= WHAT YOU HAVE TO DO =
Print every record exactly, omitting none.
▬▬▬▬▬▬
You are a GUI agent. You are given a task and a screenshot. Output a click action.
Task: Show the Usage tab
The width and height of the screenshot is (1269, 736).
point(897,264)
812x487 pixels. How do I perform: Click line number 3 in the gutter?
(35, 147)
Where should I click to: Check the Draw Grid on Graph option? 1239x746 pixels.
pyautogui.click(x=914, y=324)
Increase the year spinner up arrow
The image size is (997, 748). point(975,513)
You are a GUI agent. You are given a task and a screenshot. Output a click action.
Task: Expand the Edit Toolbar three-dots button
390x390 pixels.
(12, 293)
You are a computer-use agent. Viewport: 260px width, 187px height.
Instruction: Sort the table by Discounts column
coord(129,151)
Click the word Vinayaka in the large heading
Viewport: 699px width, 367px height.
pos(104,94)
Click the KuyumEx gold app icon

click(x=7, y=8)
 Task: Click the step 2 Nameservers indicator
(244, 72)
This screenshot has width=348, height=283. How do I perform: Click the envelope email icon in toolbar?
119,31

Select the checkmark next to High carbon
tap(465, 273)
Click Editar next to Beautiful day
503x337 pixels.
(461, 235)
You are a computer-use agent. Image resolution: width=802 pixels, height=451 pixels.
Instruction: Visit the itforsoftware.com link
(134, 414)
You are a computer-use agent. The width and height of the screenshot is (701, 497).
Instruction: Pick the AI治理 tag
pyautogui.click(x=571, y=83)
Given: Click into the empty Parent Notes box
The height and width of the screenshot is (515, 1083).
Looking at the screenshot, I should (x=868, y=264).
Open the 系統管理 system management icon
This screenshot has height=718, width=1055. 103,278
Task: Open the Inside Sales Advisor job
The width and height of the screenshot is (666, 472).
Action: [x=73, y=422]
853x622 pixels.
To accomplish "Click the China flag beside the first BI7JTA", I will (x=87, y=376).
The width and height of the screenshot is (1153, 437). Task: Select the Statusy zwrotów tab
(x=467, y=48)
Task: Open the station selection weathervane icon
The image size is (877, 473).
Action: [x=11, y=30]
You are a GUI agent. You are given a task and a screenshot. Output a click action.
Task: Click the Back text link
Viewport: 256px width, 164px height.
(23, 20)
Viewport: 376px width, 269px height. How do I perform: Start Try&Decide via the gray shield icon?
▬▬▬▬▬▬
= SOLUTION TO THIS TASK =
You are a GUI agent. You are given a task and a screenshot. Output a click action.
Task: Show the Usage tab
The width and height of the screenshot is (1269, 736).
point(897,264)
812x487 pixels. How do I perform: Click line number 3 in the gutter?
(35, 147)
Where should I click to: Check the Draw Grid on Graph option? 1239x746 pixels.
pyautogui.click(x=914, y=324)
Increase the year spinner up arrow
The image size is (997, 748). point(975,513)
You are a GUI agent. You are given a task and a screenshot. Output a click action.
Task: Expand the Edit Toolbar three-dots button
390x390 pixels.
(12, 293)
You are a computer-use agent. Viewport: 260px width, 187px height.
Instruction: Sort the table by Discounts column
coord(129,151)
Click the word Vinayaka in the large heading
Viewport: 699px width, 367px height.
pos(104,94)
Click the KuyumEx gold app icon

click(x=7, y=8)
 Task: Click the step 2 Nameservers indicator
(244, 72)
This screenshot has width=348, height=283. How do I perform: Click the envelope email icon in toolbar?
119,31

Select the checkmark next to High carbon
tap(465, 273)
Click Editar next to Beautiful day
503x337 pixels.
(461, 235)
You are a computer-use agent. Image resolution: width=802 pixels, height=451 pixels.
Instruction: Visit the itforsoftware.com link
(134, 414)
You are a computer-use agent. The width and height of the screenshot is (701, 497).
Instruction: Pick the AI治理 tag
pyautogui.click(x=571, y=83)
Given: Click into the empty Parent Notes box
The height and width of the screenshot is (515, 1083).
Looking at the screenshot, I should (x=868, y=264).
Open the 系統管理 system management icon
This screenshot has height=718, width=1055. 103,278
Task: Open the Inside Sales Advisor job
The width and height of the screenshot is (666, 472).
Action: [x=73, y=422]
853x622 pixels.
To accomplish "Click the China flag beside the first BI7JTA", I will (x=87, y=376).
The width and height of the screenshot is (1153, 437). Task: Select the Statusy zwrotów tab
(x=467, y=48)
Task: Open the station selection weathervane icon
The image size is (877, 473).
Action: [x=11, y=30]
You are a GUI agent. You are given a task and a screenshot. Output a click action.
Task: Click the Back text link
Viewport: 256px width, 164px height.
(23, 20)
Viewport: 376px width, 269px height. How do I perform: Start Try&Decide via the gray shield icon?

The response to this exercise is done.